Here may be a case seeming to be odd to me:

a = b = 1*2(emax);

then calculating c = a+b, the actual result is 1*2^(emax+1);

Now, c is not an available FP value according to the standard;

then how does the system store c in device?

Is it NaN?

If yes, how can this be even reasonable?

I mean, 1*2^(emax+1) IS(Should be) a Number...in a common sense...?

If this is the case, then how ACTUALLY does the standard think what a NaN is?

If not, then how do we deal with this???

I'm considering one like this:

let eM = emax+1;

then 1d.d...d * 2^(eM-1) = 1d.d...d * 2^(emax)

with 1d.d...d having legal number of digits by the system.

This is actually a way like that dealing with denormalized number.


The thing here is this:

Is the judgement posterior or prior to the completion of calculation?

If it's the former, the above may be a problem or not?

On the other hand, then the task seems undonable...

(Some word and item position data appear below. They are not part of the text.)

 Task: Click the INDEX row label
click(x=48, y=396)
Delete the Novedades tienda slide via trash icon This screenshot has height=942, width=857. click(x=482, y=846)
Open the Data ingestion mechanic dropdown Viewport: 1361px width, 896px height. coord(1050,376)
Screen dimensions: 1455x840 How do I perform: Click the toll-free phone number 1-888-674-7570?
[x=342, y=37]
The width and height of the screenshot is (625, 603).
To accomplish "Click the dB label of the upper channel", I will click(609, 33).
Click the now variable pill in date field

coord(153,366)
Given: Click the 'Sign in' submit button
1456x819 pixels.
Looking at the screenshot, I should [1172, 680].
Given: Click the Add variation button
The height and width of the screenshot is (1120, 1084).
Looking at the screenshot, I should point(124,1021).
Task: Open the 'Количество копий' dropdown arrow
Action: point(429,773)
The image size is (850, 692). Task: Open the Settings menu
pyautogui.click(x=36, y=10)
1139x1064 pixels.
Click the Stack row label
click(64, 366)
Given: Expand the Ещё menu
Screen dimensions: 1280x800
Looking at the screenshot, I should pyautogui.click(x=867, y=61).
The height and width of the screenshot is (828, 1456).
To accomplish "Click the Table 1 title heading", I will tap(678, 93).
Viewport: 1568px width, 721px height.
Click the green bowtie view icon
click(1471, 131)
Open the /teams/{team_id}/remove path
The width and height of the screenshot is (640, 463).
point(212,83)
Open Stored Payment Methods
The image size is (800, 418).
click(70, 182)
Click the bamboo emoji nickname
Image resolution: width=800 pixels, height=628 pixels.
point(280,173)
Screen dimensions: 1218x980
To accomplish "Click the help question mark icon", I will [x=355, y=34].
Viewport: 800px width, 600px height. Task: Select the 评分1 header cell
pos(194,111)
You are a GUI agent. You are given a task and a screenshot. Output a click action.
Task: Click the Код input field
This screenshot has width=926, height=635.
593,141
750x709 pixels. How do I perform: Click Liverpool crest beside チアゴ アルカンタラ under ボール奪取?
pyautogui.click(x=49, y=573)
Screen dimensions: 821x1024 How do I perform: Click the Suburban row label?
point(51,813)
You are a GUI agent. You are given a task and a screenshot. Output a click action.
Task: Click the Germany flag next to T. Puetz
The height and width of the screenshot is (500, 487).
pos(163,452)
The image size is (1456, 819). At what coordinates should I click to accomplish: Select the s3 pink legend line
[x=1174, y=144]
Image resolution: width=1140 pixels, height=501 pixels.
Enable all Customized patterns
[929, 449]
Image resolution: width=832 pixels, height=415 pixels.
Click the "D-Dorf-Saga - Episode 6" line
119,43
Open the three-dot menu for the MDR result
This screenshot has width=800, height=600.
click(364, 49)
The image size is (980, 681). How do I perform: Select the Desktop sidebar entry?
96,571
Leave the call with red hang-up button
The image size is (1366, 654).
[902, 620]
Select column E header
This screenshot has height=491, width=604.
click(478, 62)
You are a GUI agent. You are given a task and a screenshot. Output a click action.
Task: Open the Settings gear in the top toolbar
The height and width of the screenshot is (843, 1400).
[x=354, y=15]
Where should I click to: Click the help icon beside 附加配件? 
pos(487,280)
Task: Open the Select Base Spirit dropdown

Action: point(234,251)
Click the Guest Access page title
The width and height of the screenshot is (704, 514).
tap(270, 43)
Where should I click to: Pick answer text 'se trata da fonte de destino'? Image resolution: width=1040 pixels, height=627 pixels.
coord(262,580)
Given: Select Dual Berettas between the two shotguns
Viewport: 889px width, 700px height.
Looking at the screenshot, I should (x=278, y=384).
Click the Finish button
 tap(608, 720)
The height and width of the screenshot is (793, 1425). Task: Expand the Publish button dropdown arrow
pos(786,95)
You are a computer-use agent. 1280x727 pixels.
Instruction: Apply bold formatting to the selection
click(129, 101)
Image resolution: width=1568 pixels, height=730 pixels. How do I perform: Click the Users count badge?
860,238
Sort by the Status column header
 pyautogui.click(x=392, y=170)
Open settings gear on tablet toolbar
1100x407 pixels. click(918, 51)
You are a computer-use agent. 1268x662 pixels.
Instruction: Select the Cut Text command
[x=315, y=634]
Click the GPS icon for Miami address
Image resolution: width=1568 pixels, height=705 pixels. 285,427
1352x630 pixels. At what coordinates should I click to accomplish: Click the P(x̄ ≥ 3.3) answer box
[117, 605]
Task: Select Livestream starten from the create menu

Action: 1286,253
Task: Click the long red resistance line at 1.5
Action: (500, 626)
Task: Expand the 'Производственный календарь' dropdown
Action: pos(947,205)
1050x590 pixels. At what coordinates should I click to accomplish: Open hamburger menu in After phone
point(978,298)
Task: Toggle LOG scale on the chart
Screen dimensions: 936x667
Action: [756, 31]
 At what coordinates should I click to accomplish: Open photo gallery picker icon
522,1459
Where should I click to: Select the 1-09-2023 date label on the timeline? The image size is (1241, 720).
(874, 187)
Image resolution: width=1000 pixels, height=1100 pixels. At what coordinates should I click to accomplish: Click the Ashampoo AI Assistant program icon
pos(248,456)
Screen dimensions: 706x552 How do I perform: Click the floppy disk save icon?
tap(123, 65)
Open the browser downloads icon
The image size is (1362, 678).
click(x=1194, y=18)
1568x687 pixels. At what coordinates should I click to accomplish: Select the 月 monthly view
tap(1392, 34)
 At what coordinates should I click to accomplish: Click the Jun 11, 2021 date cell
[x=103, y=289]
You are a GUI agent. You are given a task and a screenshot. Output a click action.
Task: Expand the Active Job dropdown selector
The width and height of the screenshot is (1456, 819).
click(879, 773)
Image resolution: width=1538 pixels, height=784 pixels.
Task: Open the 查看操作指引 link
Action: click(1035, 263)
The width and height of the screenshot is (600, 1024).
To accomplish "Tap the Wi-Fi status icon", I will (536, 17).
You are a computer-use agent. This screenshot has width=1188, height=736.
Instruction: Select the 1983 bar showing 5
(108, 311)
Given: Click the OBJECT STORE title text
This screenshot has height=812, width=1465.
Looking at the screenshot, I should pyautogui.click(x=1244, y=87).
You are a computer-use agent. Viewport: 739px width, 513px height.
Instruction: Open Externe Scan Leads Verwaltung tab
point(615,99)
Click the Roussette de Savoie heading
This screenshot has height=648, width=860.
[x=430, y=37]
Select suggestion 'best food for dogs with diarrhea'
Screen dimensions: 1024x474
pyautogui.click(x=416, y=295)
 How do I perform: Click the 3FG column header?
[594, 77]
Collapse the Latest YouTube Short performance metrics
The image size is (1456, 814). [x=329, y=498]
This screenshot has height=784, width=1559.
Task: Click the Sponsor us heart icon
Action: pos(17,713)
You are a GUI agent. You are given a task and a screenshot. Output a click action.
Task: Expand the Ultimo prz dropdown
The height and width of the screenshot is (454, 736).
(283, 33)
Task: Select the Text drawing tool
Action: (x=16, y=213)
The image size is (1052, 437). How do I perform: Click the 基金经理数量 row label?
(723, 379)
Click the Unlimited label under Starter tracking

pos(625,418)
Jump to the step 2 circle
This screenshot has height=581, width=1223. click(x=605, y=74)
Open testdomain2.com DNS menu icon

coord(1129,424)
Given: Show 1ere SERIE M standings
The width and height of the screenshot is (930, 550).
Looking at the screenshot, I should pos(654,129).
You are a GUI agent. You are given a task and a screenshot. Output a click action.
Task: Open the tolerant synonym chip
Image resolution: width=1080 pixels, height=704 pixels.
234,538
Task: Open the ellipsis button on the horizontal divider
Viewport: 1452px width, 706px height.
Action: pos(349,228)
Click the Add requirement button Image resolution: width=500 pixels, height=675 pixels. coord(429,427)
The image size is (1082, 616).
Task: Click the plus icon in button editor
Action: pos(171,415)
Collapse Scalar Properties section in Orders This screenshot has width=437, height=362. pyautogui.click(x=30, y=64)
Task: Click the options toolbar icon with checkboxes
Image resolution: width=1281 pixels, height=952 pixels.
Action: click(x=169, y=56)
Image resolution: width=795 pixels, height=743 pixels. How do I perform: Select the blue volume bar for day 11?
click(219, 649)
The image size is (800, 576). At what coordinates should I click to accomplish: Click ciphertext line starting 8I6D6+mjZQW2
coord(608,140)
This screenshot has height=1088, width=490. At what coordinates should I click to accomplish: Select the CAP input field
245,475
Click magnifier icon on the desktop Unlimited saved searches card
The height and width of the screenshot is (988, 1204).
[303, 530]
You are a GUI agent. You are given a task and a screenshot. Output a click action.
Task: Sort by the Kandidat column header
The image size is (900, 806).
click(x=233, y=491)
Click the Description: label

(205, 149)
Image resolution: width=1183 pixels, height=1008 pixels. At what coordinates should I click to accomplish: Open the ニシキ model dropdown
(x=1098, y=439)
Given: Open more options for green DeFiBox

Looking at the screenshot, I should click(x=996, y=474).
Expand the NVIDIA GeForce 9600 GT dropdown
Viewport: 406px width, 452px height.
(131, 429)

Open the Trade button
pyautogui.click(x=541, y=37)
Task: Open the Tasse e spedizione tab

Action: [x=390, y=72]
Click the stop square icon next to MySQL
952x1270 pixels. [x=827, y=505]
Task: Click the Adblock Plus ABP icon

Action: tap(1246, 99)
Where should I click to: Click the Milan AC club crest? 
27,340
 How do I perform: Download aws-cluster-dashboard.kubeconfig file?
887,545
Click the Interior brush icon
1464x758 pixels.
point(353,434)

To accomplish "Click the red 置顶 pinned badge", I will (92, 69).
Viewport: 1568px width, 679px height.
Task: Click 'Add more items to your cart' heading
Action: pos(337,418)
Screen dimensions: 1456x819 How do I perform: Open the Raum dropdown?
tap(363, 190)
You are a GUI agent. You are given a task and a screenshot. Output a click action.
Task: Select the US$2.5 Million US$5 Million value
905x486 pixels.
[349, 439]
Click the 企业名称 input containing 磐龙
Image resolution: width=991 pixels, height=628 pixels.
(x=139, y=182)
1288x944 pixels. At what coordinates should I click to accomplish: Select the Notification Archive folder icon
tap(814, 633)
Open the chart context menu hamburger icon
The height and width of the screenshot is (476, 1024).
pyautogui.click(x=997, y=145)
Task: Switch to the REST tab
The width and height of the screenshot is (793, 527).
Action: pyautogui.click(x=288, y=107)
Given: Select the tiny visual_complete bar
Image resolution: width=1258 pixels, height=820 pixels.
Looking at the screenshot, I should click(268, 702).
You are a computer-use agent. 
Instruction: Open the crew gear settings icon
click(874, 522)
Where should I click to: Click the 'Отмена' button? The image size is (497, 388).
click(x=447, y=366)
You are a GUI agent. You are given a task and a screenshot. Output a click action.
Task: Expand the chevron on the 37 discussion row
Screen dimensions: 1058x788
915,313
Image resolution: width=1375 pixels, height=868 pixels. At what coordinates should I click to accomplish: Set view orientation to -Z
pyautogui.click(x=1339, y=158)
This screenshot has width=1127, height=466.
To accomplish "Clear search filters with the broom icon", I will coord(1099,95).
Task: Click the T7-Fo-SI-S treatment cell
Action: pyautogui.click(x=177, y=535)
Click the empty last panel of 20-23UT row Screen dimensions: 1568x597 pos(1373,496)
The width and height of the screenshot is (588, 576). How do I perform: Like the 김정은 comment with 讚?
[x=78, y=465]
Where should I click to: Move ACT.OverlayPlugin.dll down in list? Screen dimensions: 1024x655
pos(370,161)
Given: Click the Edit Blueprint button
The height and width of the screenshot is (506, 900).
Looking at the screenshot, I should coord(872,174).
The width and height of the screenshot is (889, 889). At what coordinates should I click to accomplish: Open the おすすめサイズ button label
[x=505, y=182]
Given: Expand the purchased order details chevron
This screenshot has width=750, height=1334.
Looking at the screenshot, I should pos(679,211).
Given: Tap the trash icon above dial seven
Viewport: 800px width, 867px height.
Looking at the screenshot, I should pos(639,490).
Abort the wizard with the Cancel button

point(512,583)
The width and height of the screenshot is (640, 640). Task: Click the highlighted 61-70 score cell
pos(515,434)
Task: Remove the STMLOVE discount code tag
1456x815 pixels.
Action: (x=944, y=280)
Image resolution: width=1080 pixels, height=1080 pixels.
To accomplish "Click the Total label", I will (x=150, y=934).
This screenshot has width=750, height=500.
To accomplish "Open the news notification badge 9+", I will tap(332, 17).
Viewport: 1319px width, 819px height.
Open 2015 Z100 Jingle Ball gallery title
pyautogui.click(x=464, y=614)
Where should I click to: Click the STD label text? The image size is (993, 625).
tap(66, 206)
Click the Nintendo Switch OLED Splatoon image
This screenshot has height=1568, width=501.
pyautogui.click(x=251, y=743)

Is there anyone ever thinking about this issue?

Thx for considering it!!

Note: things for +-INF are also presented.

No correct solution

OTHER TIPS

From Wikipedia:

The five possible exceptions are:

  • Invalid operation (e.g., square root of a negative number) (returns qNaN by default).
  • Division by zero (an operation on finite operands gives an exact infinite result, e.g., 1/0 or log(0)) (returns ±infinity by default).
  • Overflow (a result is too large to be represented correctly) (returns ±infinity by default (for round-to-nearest mode)).
  • Underflow (a result is very small (outside the normal range) and is inexact) (returns a denormalized value by default).
  • ...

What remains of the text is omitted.